Input →

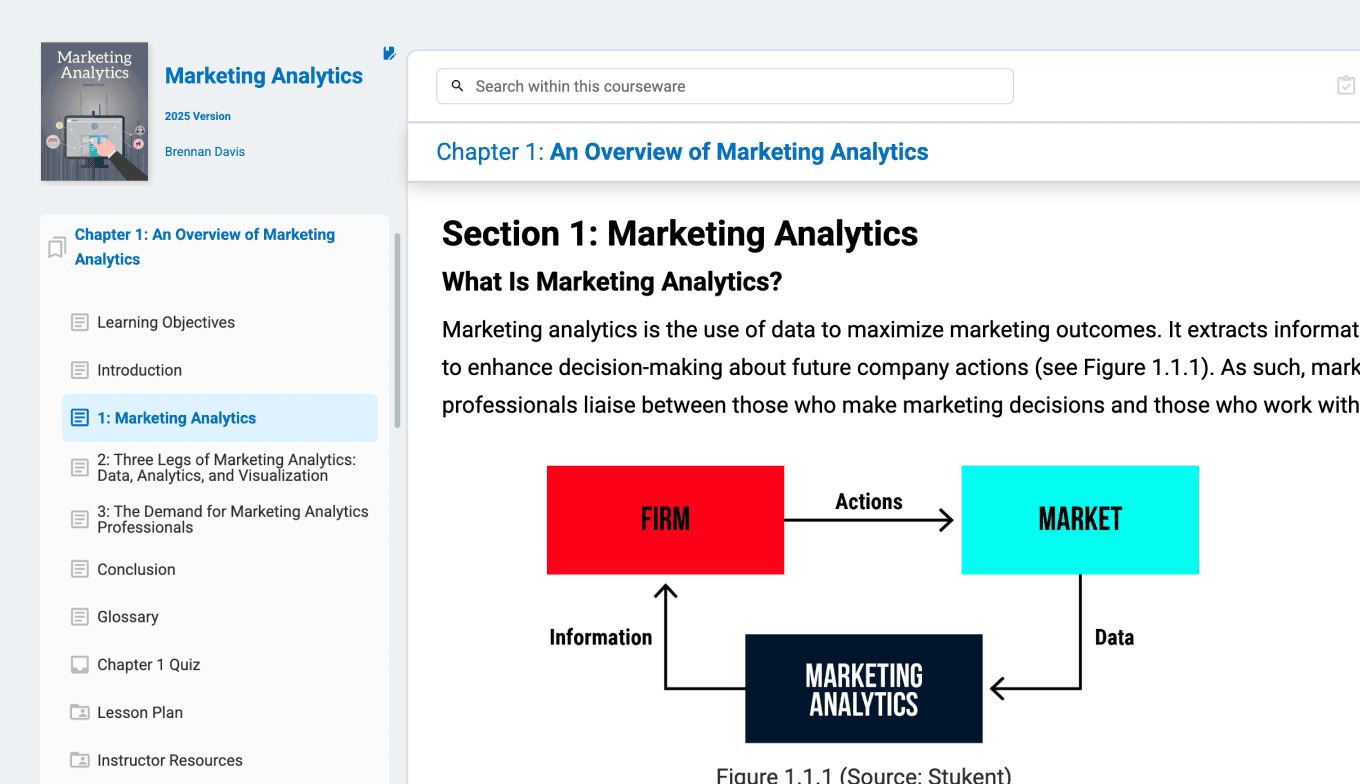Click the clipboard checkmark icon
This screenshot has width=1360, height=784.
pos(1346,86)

...

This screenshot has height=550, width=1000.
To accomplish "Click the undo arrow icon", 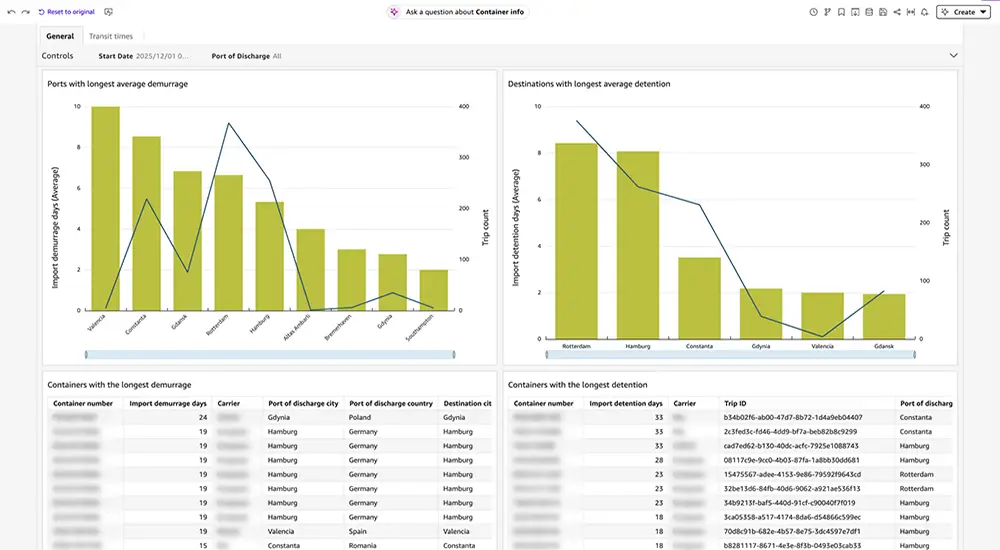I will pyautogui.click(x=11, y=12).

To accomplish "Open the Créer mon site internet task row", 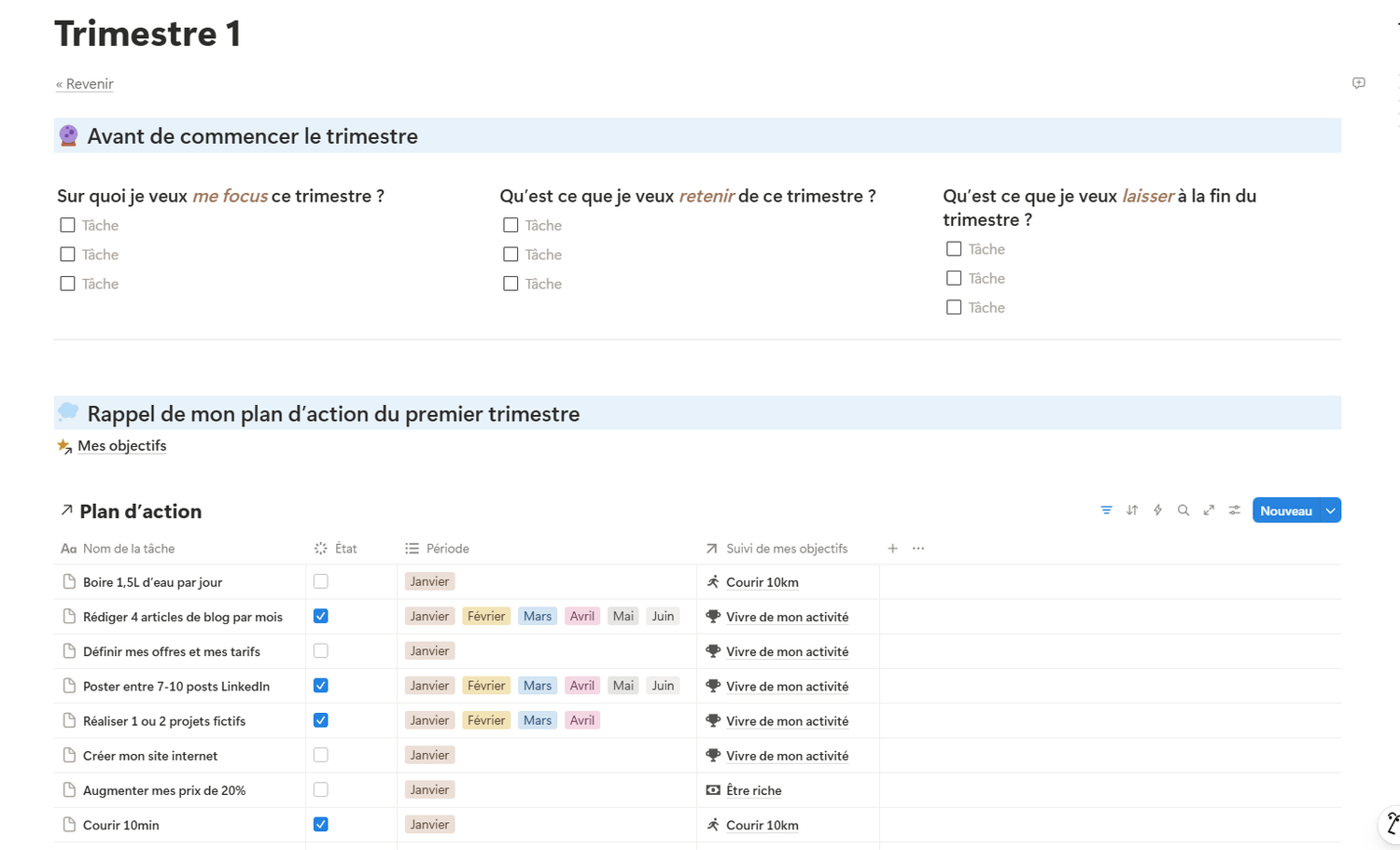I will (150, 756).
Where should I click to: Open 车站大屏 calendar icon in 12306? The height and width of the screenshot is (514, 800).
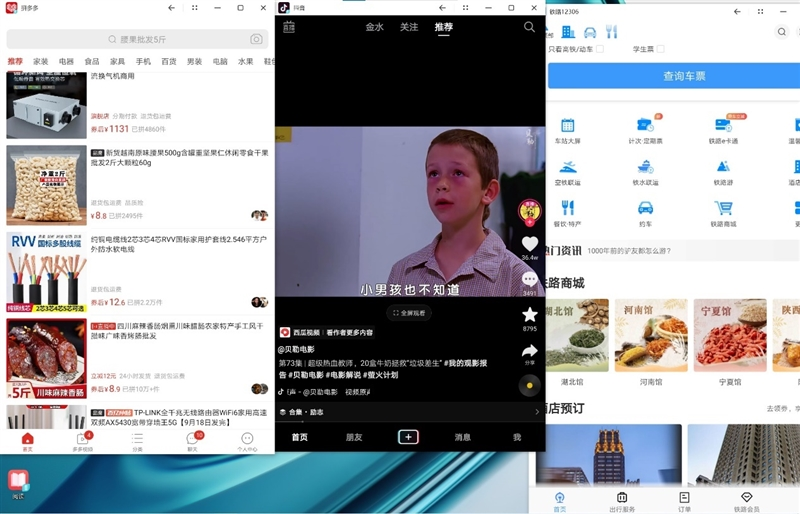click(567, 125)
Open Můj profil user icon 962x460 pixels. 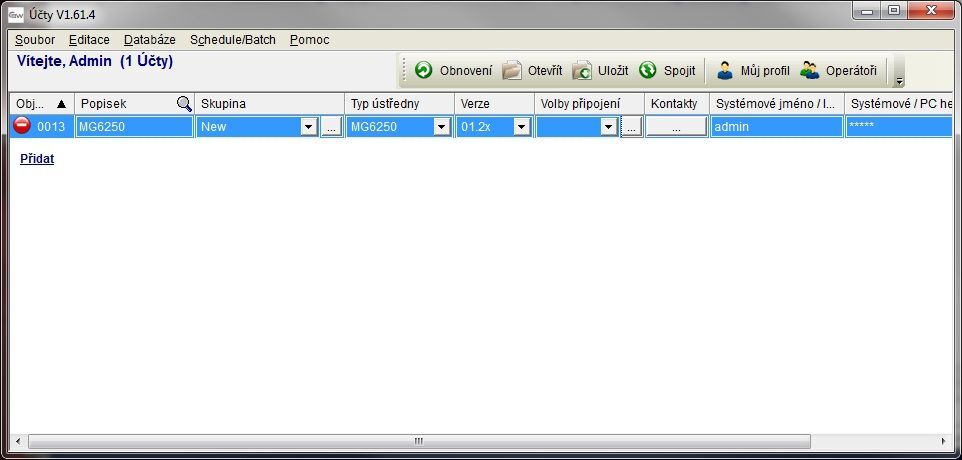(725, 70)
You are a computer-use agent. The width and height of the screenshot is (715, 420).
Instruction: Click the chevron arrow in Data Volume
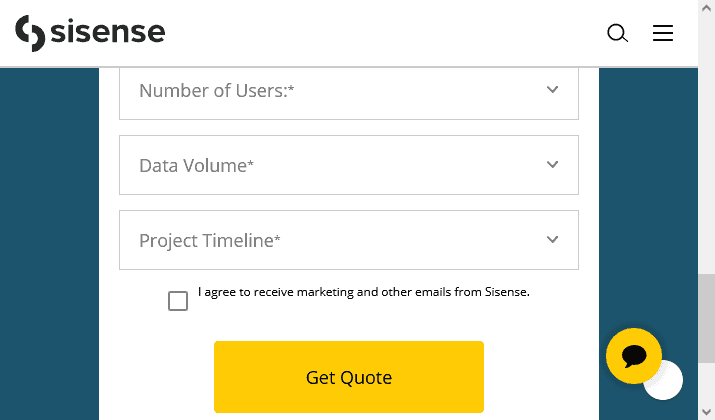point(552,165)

What you should do → In the records, swap "chevron arrow" for "dropdown arrow" in the lines starting at the one that contains "You are a computer-use" and ending at the one that contains "point(552,165)", and give only those lines with everything else unchanged. Leave the pictures out of your answer.

Worked answer →
You are a computer-use agent. The width and height of the screenshot is (715, 420).
Instruction: Click the dropdown arrow in Data Volume
point(552,165)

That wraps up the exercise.